> 課題 1
下のリストのうち、「880x237 pixels.」を含む行からリストの最後までを、両端の行も含めてそのまま書き写してください。画像は答えに含めないこと。

> 本文抜粋
パンフレットによると、真言宗智山派別格本山で古来関東三大不動の一つに挙げられているとのこと。(Wikiによると、関東三大不動と言うのは、成田山新勝寺とこの高幡不動尊の2つは確定なのだが、3つめは不動ヶ岡不動尊、大山不動尊などなど諸説あるらしい)。奈良時代からの由緒ある寺院(寺のHP曰く「草創は古文書によれば大宝年間(701)以前とも或いは奈良時代行基菩薩の開基とも伝えられるが、今を去る1100年前、平安時代初期に慈覚大師円仁が、・・・不動明王をご安置したのに始まる。」)であるのに加えて、新選組副長土方歳三の菩提寺でもある。

 


<仁王門(重要文化財)室町時代>

 

 

丘陵を背に展開されている境内は広く、自然豊かな環境で、「へえ~、こんなところが多摩地区にあったのね」と少々驚かされる。参拝客がひっきりなしに出入りし、境内の内外には出店もあって賑やかだ。まずは、入り口の重要文化財の仁王門をくぐり、これまた重要文化財で東京都最古の文化財建造物というの不動堂でお参り。そして、早速、目的の奥殿(寺宝殿)へ。

 


不動堂(重要文化財)鎌倉時代>

 

入り口で300円支払って、中に入ると想定を遥かに上廻る充実の展示に小躍りした。最初の仏像は、平安時代中期の木造・大日如来像(市指定文化財)。腐食が進み表面がボロボロになりかかっているが、その分魂が内側に秘められた感じがする。仏像内に保存してあった南北朝時代の武士の手紙(像内文書)や室町時代の勧進帳(重要文化財)なども興味深い。後半は、土方歳三の縁か、幕末・維新期の歴史的人物の書や手紙が展示されていて、これも維新好きの私には狂喜。土方らの手紙(代筆らしいが)、榎本武揚が勝海舟にあてた手紙、徳川慶喜の書などの展示がある。

 

そして、最後の部屋が平安時代作の不動妙像。大きいし、平安時代とは思えない保存状態の良さだ。とっても怖く、目を合わしていられない、迫力の不動妙である。更に引き立てているのは、両脇の矜羯羅童子(重要文化財)と制吒迦童子(重要文化財)。どちらも平安時代のものだが、とっても可愛らしくてポーズがユニーク。近寄り難い不動妙よりもこちらの方が気になってしまう。

> 課題 2
高幡不動尊についての本文で、奥殿(寺宝殿)の入り口で支払った金額はいくらか。

> データ集から抜き出した記録
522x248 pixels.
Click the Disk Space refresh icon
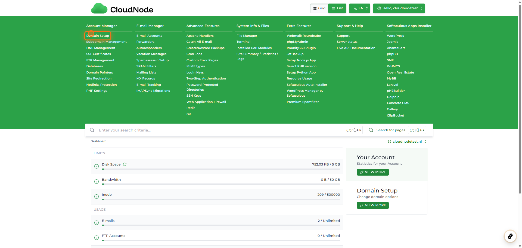click(x=125, y=164)
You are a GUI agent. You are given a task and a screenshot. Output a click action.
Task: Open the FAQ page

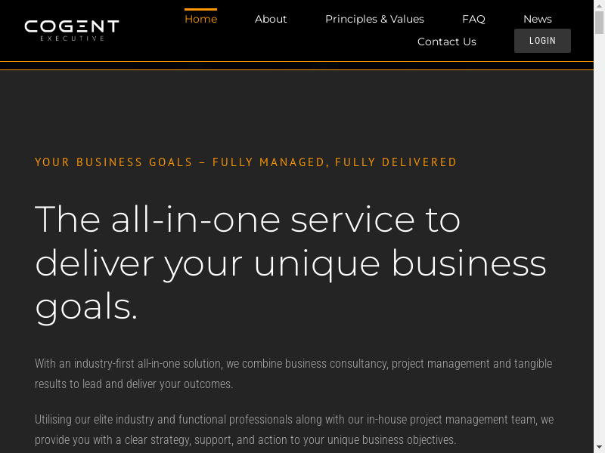(x=473, y=20)
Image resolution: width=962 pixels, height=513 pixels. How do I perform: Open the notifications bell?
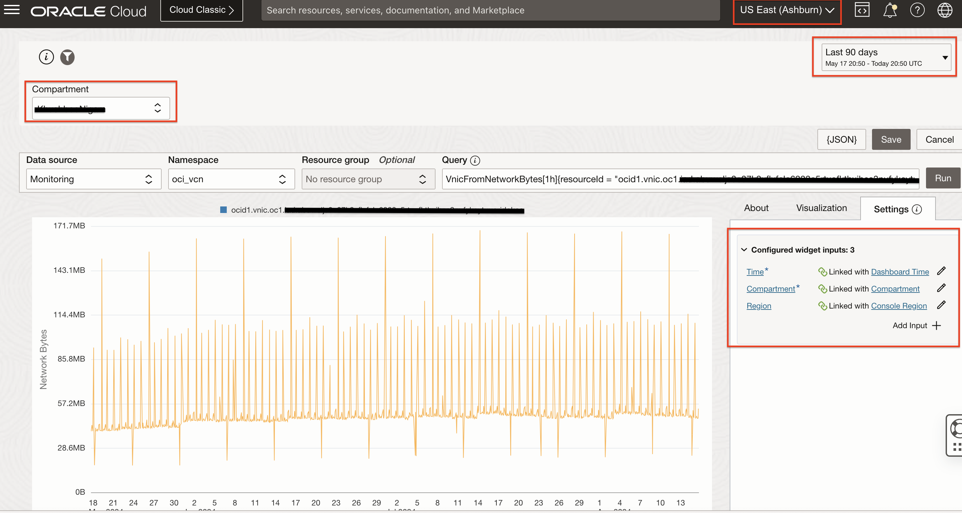click(x=890, y=10)
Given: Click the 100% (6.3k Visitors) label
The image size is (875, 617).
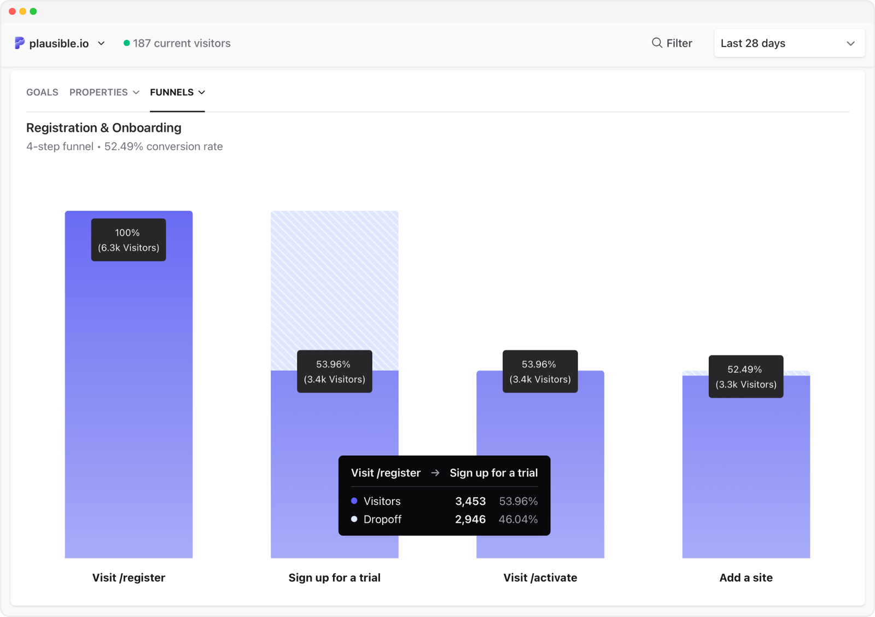Looking at the screenshot, I should click(129, 240).
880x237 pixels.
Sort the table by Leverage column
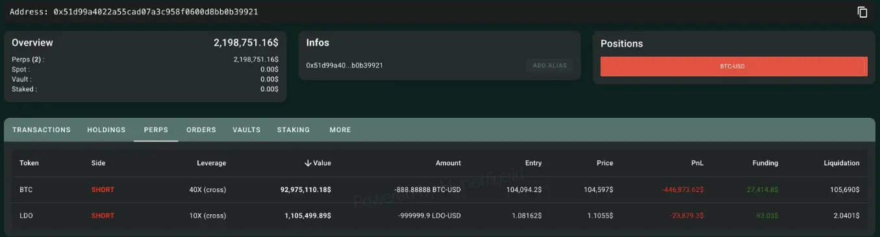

> 解答 1
880x237 pixels.
Sort the table by Leverage column

> 解答 2
300円